Dataset excerpt
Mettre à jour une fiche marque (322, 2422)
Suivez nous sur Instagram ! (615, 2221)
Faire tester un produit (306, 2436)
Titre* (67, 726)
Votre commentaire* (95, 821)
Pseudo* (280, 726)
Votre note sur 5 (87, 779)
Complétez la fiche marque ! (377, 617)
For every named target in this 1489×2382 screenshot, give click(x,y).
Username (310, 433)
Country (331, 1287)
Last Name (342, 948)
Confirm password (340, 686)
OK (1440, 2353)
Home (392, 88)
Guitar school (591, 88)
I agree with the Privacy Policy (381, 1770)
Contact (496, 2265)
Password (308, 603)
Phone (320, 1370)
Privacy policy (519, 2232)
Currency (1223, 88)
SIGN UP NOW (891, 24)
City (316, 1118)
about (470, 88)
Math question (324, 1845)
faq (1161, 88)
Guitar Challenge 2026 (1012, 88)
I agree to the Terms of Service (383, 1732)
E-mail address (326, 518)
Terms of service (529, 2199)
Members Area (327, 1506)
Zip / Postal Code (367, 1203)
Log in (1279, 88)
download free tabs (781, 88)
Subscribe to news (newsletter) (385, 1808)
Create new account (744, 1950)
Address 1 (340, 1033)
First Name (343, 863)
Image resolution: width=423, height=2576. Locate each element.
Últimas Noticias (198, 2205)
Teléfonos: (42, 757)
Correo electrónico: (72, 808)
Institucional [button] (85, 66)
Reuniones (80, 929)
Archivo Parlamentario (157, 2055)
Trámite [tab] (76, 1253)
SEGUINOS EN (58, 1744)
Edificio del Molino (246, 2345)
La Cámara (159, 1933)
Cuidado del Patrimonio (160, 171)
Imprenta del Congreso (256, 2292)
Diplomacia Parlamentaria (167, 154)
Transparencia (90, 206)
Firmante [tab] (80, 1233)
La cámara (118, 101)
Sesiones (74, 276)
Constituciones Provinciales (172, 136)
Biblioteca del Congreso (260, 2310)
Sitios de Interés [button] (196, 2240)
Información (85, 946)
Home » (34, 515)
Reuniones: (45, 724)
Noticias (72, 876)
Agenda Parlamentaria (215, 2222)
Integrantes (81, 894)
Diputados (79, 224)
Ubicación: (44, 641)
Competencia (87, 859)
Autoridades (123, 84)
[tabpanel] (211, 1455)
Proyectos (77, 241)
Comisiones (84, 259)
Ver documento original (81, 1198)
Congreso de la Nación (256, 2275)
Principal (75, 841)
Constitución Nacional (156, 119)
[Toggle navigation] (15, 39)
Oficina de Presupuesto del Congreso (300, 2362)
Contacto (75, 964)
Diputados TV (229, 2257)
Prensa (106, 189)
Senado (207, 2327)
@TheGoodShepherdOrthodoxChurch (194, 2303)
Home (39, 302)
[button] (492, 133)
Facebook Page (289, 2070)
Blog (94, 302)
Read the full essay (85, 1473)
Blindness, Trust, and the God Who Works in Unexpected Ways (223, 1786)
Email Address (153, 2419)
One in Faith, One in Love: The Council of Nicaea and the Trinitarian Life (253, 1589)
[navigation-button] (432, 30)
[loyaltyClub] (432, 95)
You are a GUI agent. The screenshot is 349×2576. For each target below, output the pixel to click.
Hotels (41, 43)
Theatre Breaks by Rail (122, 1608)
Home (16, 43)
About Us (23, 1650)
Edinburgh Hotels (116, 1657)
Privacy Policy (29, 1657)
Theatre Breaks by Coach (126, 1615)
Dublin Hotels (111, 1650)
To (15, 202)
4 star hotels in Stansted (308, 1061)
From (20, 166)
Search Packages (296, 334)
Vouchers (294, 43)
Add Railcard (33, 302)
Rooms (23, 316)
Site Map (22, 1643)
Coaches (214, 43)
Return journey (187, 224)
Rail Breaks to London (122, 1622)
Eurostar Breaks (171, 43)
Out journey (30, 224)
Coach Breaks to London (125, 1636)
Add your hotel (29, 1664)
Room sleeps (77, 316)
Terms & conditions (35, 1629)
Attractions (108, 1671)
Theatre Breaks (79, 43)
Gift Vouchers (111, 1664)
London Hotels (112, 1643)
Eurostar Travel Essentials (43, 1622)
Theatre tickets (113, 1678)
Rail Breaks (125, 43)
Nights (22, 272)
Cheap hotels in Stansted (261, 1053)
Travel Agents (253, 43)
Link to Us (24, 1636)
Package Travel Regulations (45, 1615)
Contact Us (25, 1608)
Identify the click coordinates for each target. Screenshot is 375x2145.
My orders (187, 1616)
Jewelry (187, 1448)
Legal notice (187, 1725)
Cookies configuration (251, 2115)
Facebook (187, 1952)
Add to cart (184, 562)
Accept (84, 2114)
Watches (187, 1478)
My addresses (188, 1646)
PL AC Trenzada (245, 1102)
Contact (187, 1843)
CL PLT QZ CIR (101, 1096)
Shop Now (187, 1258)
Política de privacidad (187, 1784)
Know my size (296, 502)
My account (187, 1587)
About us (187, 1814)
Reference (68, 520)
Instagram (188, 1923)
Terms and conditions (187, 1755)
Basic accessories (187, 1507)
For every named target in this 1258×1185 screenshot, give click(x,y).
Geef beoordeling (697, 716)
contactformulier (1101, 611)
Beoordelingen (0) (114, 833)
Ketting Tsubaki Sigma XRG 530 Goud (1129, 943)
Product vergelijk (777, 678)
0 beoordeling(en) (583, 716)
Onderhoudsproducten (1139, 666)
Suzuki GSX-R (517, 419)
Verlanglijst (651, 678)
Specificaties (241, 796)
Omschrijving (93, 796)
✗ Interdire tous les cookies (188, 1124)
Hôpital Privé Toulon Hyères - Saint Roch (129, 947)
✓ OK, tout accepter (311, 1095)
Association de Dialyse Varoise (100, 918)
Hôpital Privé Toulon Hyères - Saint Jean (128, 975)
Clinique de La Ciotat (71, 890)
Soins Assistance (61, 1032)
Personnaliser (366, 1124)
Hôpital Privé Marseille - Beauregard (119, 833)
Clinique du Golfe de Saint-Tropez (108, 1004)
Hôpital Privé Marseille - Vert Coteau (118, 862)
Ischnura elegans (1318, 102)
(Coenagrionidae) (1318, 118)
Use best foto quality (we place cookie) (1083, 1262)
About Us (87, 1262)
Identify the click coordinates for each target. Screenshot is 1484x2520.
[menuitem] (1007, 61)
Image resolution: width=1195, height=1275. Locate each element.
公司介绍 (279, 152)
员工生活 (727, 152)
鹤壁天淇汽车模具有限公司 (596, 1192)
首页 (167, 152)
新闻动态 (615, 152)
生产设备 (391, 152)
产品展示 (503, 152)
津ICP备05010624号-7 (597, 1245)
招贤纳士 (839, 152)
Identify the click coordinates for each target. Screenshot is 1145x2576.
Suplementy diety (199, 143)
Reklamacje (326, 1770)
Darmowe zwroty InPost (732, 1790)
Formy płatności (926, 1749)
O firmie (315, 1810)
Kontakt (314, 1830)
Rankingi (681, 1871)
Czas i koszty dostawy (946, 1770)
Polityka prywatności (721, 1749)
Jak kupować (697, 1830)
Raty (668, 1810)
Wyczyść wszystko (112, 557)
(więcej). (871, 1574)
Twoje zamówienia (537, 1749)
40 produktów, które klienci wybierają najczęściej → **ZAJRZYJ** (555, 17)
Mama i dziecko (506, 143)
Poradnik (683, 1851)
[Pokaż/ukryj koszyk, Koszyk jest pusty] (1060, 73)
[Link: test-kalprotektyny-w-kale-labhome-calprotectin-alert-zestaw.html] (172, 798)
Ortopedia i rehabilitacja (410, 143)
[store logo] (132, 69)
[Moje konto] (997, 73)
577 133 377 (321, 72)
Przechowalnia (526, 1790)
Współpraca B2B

WHAT THIS TASK INVOLVES
Please gather every line of the data above that contains the word "Travel", and copy each one out. Case matters.

RESPONSE FOR THIS EXERCISE
Eurostar Travel Essentials (43, 1622)
Travel Agents (253, 43)
Package Travel Regulations (45, 1615)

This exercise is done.